ファストフード店を訪れたメロンは、肉食獣セットと草食獣セットをひとつずつ注文する。
新商品が美味しいと話す鳥類の客を、殺意のこもった目で睨み付けるメロン。
「簡単に俺の前で美味しいなんて言葉吐くもんじゃないぜ鳥類の姉ちゃん あんたの羽を乱暴にむしって全身まっピンクの肉の塊にしてむしゃぶりつきながら問いただしてもいいか 姉ちゃん 美味しいって言葉の本当の意味を…!」
しかしそれも一瞬の殺戮衝動で、すぐに収まる。
メロンには草食獣の味覚も肉食獣の味覚もなく、野菜や卵、ビタミンやタンパク質、何もかもが砂の味に感じられたのだ。

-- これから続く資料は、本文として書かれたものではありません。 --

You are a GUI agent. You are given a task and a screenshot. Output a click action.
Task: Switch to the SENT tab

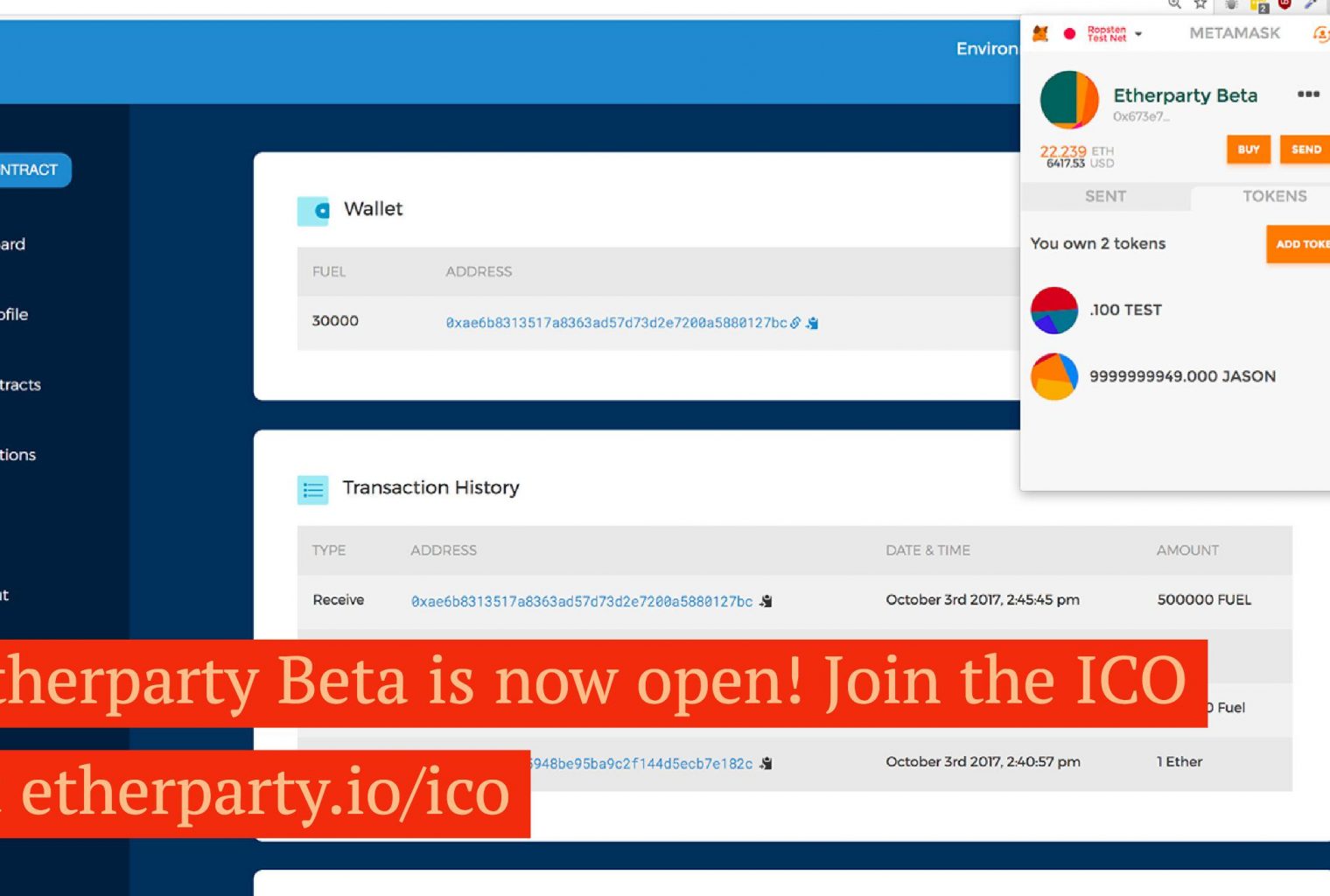click(1105, 197)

メロンが店を出てから、ファストフード店の店員はこそこそと噂をする。
「あのお客よ…様子がおかしかったの 角はまるっきりガゼルなのに爪は鋭くて 一瞬見えた瞳孔がネコ科みたいに小さかった」
歩きながらメロンは思う。何をしても肉食獣と草食獣の自分が交互に鳴き声をあげている。
草食獣を見れば食いたいとは思わなくても殺してやりたくなり、肉食獣が近寄ると恐怖心を抱くこともある。
そんな自分を保つために、メロンが行く場所。
それは、タトゥースタジオだった。
殺獣鬼と呼ばれている彫師がいるらしい。その彫師を指名するが、店長はクビにしたと答える。しかし、未だに荷物をまとめている最中のようだ。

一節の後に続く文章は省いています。